Config files

• Suricata

SELKS uses the default Suricata config files,directories and locations:

Generic build parameters:
  Installation prefix (--prefix):          /usr
  Configuration directory (--sysconfdir):  /etc/suricata/
  Log directory (--localstatedir) :        /var/log/suricata/

• Elasticsearch

SELKS makes use the following elasticsearch config files:

/etc/elasticsearch/elasticsearch.yml
/etc/elasticsearch/logging.yml
/etc/default/elasticsearch

• Logstash

SELKS makes use the following logstash config files:

/etc/logstash/conf.d/logstash.conf
/etc/default/logstash

#### Resetting to defaults

If you have made any changes to the default configs above and would like to reset back to the default configuration that SELKS uses configuration - please read on.
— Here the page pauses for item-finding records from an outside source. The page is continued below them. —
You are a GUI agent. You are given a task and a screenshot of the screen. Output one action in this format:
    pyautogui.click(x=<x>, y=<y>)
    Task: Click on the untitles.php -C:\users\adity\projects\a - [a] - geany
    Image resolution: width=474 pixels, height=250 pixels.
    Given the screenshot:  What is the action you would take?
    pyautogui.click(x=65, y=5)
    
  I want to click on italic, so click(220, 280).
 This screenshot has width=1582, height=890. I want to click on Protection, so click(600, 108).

Below are the SELKS default distribution config files that are adjusted for SELKS (for example from the default configs distributed with Ealsticsearch and Logstash ):

/opt/selks/Scripts/Configs/Logstash/
/opt/selks/Scripts/Configs/Logstash/etc/
/opt/selks/Scripts/Configs/Logstash/etc/logstash/
/opt/selks/Scripts/Configs/Logstash/etc/logstash/conf.d/
/opt/selks/Scripts/Configs/Logstash/etc/logstash/conf.d/logstash.conf
/opt/selks/Scripts/Configs/Elasticsearch/
/opt/selks/Scripts/Configs/Elasticsearch/etc/
/opt/selks/Scripts/Configs/Elasticsearch/etc/elasticsearch/
/opt/selks/Scripts/Configs/Elasticsearch/etc/elasticsearch/elasticsearch.yml
/opt/selks/Scripts/Configs/Conky/
/opt/selks/Scripts/Configs/Conky/etc/
/opt/selks/Scripts/Configs/Conky/etc/conky/
/opt/selks/Scripts/Configs/Conky/etc/conky/conky.conf
/opt/selks/Scripts/Configs/Logrotate/
/opt/selks/Scripts/Configs/Logrotate/etc/
/opt/selks/Scripts/Configs/Logrotate/etc/logrotate.d/
/opt/selks/Scripts/Configs/Logrotate/etc/logrotate.d/suricata

These files are part of the selks-scripts-stamus Debian package that is installed by default for SELKS.